▸ TEKS BACAAN
┄┄┄┄┄┄┄┄┄┄
empat ASN, tiga peristiwa yang melibatkan umat Konghucu, jumlah yang sama
menimpa umag Katolik, Islam, dan Hindu, serta masing-masing dua peristiwa yang
menimpa umat Budha dan Ormas Keagamaan.
Selama
2020, SETARA juga mencatat ada 24 rumah ibadah mengalami gangguan di tahun 2020
yang terdiri atas Masjid (14), Gereja (7), Pura (1), Wihara (1), dan Klenteng
(1). Umat Islam menjadi pihak yang paling banyak mengalami gangguan terkait
rumah ibadah.
“Namun
perlu dicatat bahwa yang paling banyak mendapatkan gangguan adalah tempat
ibadah umat Islam dari madzhab atau golongan yang oleh kelompok pelaku dianggap
berbeda dari mainstream,” ujar Kidung.
Lain
hal, terdapat 32 kasus pelaporan penodaan agama yang dilakukan oleh aktor
non-negara. Sebanyak 27 di antaranya ialah berbasis daring yang berpotensi
disebabkan oleh adanya pandemi covid-19 yang membuat orang menjadi memiliki
waktu luang lebih banyak untuk menggunakan sosial media karena dirumahkan.
Pelaporan
berbasis daring ini dilakukan terhadap konten yang dianggap sesat pikir,
menghina tokoh agama, bermuatan kebencian, dan bercanda yang melecehkan.
“Selain
yang berbasis daring, kasus pelaporan penodaan agama juga masih terjadi di
kalangan masyarakat utamanya karena dianggap menyimpang dari madzhab mayoritas
dan penistaan,” ucap dia.
┄┄┄┄┄┄┄┄┄┄
▸ DATA LATIHAN
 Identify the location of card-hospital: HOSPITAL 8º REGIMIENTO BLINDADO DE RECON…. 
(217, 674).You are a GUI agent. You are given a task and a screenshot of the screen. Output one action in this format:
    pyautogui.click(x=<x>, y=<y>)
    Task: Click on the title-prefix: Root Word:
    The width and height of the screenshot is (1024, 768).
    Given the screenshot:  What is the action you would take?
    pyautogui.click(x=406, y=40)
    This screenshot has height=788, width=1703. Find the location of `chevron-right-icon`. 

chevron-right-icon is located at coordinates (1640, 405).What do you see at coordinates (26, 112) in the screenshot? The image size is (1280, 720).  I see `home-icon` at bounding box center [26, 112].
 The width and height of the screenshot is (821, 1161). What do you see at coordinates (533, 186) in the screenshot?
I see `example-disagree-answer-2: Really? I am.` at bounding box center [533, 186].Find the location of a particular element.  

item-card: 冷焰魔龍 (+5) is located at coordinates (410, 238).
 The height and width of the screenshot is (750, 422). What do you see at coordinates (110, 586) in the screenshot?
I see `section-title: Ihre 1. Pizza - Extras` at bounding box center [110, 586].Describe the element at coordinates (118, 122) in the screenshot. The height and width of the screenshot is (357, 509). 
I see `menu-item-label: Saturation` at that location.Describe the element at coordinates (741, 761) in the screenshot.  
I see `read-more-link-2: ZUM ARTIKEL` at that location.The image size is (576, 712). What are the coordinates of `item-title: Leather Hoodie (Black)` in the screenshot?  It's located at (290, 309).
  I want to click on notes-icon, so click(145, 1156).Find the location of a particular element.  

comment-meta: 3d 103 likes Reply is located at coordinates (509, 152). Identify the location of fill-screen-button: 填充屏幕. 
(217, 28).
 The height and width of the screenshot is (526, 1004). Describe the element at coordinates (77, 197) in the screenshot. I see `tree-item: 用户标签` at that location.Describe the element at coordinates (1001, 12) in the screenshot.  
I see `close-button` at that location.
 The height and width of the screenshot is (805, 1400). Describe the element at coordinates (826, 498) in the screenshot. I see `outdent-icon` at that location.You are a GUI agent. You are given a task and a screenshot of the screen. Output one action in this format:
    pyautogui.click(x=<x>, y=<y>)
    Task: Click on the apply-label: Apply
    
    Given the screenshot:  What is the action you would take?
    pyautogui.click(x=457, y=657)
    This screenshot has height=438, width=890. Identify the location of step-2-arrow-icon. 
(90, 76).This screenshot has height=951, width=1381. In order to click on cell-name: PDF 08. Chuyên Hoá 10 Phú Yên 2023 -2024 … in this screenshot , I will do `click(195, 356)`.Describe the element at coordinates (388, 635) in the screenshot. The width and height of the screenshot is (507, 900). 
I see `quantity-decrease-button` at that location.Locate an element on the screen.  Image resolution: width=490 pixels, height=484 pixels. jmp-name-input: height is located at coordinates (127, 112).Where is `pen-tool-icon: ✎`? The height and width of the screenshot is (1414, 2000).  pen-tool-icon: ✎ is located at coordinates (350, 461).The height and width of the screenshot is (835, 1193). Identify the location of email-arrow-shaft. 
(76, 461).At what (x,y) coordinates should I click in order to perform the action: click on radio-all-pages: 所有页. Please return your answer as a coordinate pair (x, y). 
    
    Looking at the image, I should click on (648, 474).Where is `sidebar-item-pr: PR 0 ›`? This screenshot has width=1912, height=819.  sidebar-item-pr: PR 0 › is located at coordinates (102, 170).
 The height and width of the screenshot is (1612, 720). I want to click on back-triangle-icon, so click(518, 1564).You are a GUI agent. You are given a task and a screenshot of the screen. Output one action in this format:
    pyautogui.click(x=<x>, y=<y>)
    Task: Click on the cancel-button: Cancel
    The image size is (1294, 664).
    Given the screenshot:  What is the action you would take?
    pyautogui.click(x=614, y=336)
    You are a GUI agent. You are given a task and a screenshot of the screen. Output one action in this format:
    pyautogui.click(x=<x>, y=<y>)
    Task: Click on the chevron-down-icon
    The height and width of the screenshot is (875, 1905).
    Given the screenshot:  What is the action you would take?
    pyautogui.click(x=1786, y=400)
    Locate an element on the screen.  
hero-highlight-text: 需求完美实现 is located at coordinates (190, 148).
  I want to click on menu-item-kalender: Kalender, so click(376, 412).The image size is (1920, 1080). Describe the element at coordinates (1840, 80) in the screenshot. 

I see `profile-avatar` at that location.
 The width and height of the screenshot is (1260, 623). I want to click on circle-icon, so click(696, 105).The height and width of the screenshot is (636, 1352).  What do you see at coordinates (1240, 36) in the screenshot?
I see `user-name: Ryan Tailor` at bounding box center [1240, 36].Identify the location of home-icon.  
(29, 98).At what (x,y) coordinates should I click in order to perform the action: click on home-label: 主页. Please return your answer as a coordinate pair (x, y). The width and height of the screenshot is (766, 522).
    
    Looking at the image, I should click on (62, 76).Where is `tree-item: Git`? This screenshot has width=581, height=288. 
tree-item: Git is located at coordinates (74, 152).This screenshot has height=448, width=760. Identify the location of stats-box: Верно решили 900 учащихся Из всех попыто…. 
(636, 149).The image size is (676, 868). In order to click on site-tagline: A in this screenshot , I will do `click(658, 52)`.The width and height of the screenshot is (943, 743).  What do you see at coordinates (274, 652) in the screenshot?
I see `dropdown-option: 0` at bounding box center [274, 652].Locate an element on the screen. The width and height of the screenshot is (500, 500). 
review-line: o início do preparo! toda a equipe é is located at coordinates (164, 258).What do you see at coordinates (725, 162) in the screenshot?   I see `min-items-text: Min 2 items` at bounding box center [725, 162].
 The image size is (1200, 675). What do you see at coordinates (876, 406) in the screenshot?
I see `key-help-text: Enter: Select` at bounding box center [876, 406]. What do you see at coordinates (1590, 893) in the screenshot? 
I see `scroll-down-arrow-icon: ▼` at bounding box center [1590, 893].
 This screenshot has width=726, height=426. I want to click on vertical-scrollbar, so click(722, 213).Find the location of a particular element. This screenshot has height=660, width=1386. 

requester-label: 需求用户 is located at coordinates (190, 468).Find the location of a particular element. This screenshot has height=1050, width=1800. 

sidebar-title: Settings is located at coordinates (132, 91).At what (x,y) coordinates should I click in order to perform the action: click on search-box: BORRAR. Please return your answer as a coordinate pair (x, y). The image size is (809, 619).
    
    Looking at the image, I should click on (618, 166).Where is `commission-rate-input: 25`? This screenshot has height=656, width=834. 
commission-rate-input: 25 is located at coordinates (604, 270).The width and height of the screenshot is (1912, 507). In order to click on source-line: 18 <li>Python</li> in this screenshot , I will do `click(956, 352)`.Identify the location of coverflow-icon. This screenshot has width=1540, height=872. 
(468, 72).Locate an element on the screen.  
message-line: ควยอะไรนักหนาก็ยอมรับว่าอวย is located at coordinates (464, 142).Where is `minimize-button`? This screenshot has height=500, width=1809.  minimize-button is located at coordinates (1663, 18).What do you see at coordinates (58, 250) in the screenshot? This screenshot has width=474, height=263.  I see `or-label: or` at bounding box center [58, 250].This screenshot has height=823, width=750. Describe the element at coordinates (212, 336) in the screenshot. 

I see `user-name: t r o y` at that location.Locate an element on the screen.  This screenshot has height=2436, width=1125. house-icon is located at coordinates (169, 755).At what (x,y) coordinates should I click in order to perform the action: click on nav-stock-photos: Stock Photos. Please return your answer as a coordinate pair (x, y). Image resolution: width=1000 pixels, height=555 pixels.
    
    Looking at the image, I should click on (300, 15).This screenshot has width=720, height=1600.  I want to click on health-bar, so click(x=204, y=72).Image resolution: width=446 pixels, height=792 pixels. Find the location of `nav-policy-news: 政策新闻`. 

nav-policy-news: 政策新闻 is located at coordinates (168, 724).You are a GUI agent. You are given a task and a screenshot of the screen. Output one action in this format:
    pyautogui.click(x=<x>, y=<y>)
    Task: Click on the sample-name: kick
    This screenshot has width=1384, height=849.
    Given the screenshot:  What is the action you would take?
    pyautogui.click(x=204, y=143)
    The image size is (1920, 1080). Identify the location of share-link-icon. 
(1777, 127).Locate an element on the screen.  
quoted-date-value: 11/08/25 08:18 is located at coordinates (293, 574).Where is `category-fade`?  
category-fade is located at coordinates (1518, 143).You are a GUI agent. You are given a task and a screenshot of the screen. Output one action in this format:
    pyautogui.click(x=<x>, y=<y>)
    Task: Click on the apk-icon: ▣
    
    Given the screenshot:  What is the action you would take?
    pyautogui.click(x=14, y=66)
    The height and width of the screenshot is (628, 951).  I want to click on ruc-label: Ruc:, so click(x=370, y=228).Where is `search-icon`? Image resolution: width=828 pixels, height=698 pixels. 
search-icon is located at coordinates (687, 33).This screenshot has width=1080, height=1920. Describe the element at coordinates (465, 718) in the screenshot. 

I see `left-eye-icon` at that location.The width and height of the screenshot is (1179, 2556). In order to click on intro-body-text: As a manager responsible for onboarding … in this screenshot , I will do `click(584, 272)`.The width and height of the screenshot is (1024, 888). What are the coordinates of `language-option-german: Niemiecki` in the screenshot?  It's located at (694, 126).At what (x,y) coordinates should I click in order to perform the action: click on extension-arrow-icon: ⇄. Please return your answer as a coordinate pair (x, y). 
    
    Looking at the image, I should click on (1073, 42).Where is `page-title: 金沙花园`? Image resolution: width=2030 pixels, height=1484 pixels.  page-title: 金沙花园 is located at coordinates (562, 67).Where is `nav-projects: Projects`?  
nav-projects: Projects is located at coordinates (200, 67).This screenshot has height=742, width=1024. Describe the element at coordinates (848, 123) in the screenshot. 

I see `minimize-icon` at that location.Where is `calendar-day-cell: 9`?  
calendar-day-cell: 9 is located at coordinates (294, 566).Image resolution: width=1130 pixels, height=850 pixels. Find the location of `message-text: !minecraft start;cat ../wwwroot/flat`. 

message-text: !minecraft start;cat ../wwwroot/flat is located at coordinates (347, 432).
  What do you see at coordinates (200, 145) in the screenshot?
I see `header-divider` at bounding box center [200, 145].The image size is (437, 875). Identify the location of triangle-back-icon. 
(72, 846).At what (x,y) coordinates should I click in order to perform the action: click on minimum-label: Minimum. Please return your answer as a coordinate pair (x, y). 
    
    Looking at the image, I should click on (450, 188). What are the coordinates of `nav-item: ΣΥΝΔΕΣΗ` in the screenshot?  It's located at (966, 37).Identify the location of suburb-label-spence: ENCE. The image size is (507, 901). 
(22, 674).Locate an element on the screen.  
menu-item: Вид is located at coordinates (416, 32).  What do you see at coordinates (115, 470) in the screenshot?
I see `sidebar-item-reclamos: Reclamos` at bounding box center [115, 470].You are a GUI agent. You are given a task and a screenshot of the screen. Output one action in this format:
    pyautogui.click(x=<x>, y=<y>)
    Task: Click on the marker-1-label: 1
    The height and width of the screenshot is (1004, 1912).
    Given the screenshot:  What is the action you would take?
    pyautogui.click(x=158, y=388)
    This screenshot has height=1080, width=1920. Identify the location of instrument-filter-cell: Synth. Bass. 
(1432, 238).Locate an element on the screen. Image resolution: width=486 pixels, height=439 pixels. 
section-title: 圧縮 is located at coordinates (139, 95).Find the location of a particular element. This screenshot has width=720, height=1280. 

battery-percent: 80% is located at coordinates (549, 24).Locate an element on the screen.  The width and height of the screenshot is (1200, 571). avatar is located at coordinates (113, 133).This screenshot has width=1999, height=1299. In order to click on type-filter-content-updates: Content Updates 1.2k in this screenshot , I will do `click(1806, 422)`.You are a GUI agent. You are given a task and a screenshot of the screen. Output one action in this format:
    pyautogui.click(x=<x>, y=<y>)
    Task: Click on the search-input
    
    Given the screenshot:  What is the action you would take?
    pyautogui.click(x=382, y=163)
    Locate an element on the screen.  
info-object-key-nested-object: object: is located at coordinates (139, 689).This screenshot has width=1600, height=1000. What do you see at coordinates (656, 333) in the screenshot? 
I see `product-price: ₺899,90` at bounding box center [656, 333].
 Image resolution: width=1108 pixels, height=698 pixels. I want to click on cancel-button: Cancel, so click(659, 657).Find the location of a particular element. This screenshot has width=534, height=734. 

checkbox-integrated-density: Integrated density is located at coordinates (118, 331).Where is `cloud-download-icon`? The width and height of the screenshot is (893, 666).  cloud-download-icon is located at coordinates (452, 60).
┄┄┄┄┄┄┄┄┄┄
▸ DETAIL TUGAS
Lanjutkan teks tentang catatan SETARA mengenai gangguan terhadap umat beragama dan rumah ibadah selama 2020, mulai dari kalimat sesudah kalimat terakhirnya. Data di atas tidak berperan apa pun dalam latihan ini.

▸ JAWABAN LATIHAN
Banyak
Menimpa Perempuan
Sementara
itu, Halili Hasan, Direktur Riset SETARA Institute menyebut dari total 180
peristiwa pelanggaran kebebasan beragama/berkeyakinan yang terjadi di tahun
2020, setidaknya 12 di antaranya menimpa perempuan sebagai korban. Peristiwa
ini meliputi pelaporan penodaan agama, pelarangan atribut keagamaan, penolakan
rumah dan kegiatan ibadah, diskriminasi berbasis daring, dan penolakan jenazah
penghayat madzhab keagamaan.
Menurut
Halili, kebebasan beragama/berkeyakinan, sebagai bagian dari HAM dapat dimaknai
sebagai upaya untuk melindungi warga negara dari konservatisme dan patriarki
yang berasal dari ajaran agama.
“Dalam
konteks ini, kegagalan negara dalam mengidentifikasi kekhususan situasi,
kerentanan, dan dampak spesifik yang dialami oleh perempuan pada peristiwa
pelanggaran kebebasan beragama/berkeyakinan memicu perlakuan diskriminatif
terhadap perempuan,” ujar Halili.
Secara
umum, pandemi covid-19 membawa dampak positif dan negatif bagi kebebasan
beragama/berkeyakinan di Indonesia. Sementara dampak positif yang ditimbulkan
misalnya cakupan ibadah daring yang menjadi tak terbatas serta timbulnya
inisiatif gotong royong antar umat beragama.
“Dampak
negatif yang ditimbulkan misalnya munculnya polarisasi dalam masyarakat,
politisasi covid-19, pelipatgandaan marjinalisasi kelompok yang terdiskriminasi
terutama perempuan, dan pembatasan/pembatalan kegiatan keagamaan,” ucap dia.
Apa
Yang Perlu Dilakukan?
Ismail
Hasani, Direktur Eksekutif SETARA Institute menyebut pemerintah pusat dan
daerah hendaknya menguatkan program kemasyarakatan yang mengarusutamakan
interaksi antar-agama dalam lingkungan sosial. Hal ini penting dalam rangka
memupuk kepercayaan dan persaudaraan satu sama lain, memajukan toleransi, dan
membangun resiliensi sosial.
“Dengan
kepercayaan, solidaritas, dan toleransi, masyarakat akan memiliki ketahanan
untuk tidak mudah diintrusi oleh doktrin keagamaan yang memecah belah, menyangkal
dan mendiskriminasi yang berbeda,” ucap Ismail.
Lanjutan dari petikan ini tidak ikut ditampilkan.